ТРИДЦАТЬ ЛЕТ И ТРИ ГОДА
Кстати (об этом сейчас мало кто задумывается) процесс воссоединения Германии начался… тут хорошо бы выразиться так: «еще задолго до падения Берлинской стены». На самом деле он начался, когда Берлинской стены не было. Во второй половине 50-х годов Западной Германии была возвращена земля Саар: в начале 1957 года юридически, в середине 1959 фактически, когда в Саарбрюккене была полностью ликвидирована французская администрация. Это был пример исключительно мирного, дипломатического урегулирования территориального вопроса между двумя странами. До 1947 года территория Саара относилась к французской оккупационной зоне, затем отошла Франции. В октябре 1955 года на плебисците большинство населения Саарской области Франции высказалось за возвращение в состав Германии. Парламенты и правительства обеих стран отнюдь не проигнорировали этот акт народного волеизъявления. Что привело к заключению Люксембургского договора, по которому Саар по истечении переходного периода, продолжавшегося два с половиной года, вновь стал частью Германии (по тем временам еще не единой).

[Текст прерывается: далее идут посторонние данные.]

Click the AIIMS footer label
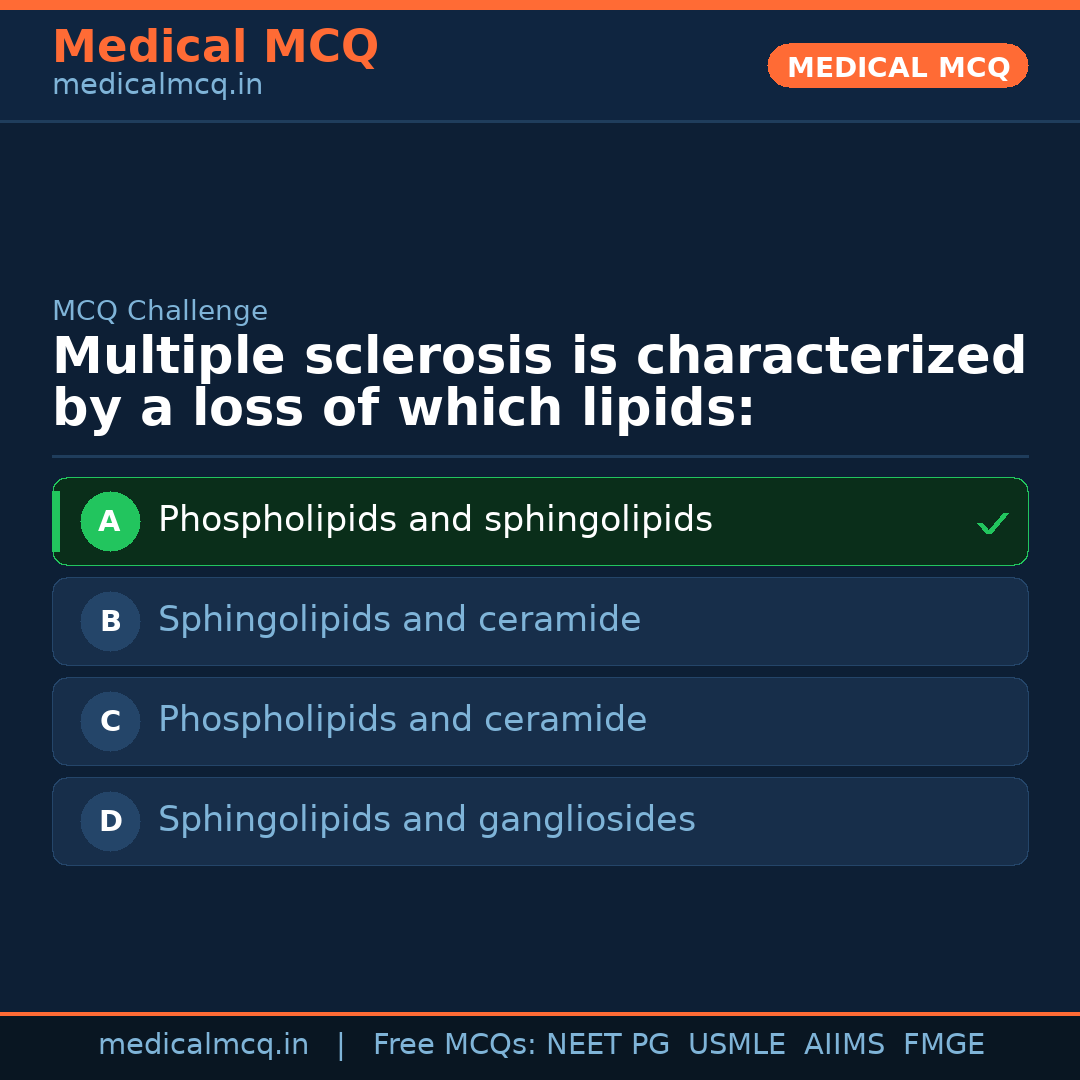(x=844, y=1045)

Период между 1957 и 1990 годами, эти тридцать лет и три года, стал историческим прологом немецкого единства.
Фрагмент Берлинской стены оказался в Магдебурге не случайно. Фото автора
РЕШАТЬ МИРОМ
Немаловажен и тот факт, что воссоединение 1990 года тоже носило исключительно мирный характер. И тоже в форме народного волеизъявления, нараставшего на фоне общего углубления кризиса социалистической системы, по обе стороны Берлинской стены. Массовые манифестации на Потсдамер Плац в Западном Берлине. Здешние вдохновенные концерты под открытым небом, музыка которых доносилась до Унтер-ден-Линден и Карл-Маркс-аллее в Восточном Берлине. Многотысячные демонстрации в восточных городах – в том же Магдебурге, где на месте их проведения сегодня можно увидеть фрагмент Берлинской стены – это отнюдь не «заблудившийся» памятник!
Жители Германии, и на востоке, и на западе, гордятся тем, что объединение было проведено не по заранее расписанному сценарию, а исключительно как народная инициатива, как глас народа – он же глас божий, – которому вынуждены были подчиниться политическая риторика и политические институции, отнюдь не приученные к согласованным действиям. Наоборот, приученные к противостоянию. Но даже при изначальном конфликтном настрое противоборствующих систем, расчленивших Германию, в волнах «народной стихии» не пролилась кровь, никого не затоптали, не ушибли «ненароком», не выронили из окна. Образцом мирного народного давления стало, например, освобождение политических заключенных, рассекречивание актов Штази – Министерства госбезопасности ГДР, ведшего слежку за гражданами обоих государств. Ознакомиться с «материалами на себя» смог каждый желающий – этот порядок действует до настоящего времени.
В общем, ломка старой системы оказалась почти безболезненной и непринудительной. Противостояние вело к войне – а разрешилось миром. Оказалось, что мирный потенциал в решении исторических споров мощнее конфликтного. Не надо об этом забывать.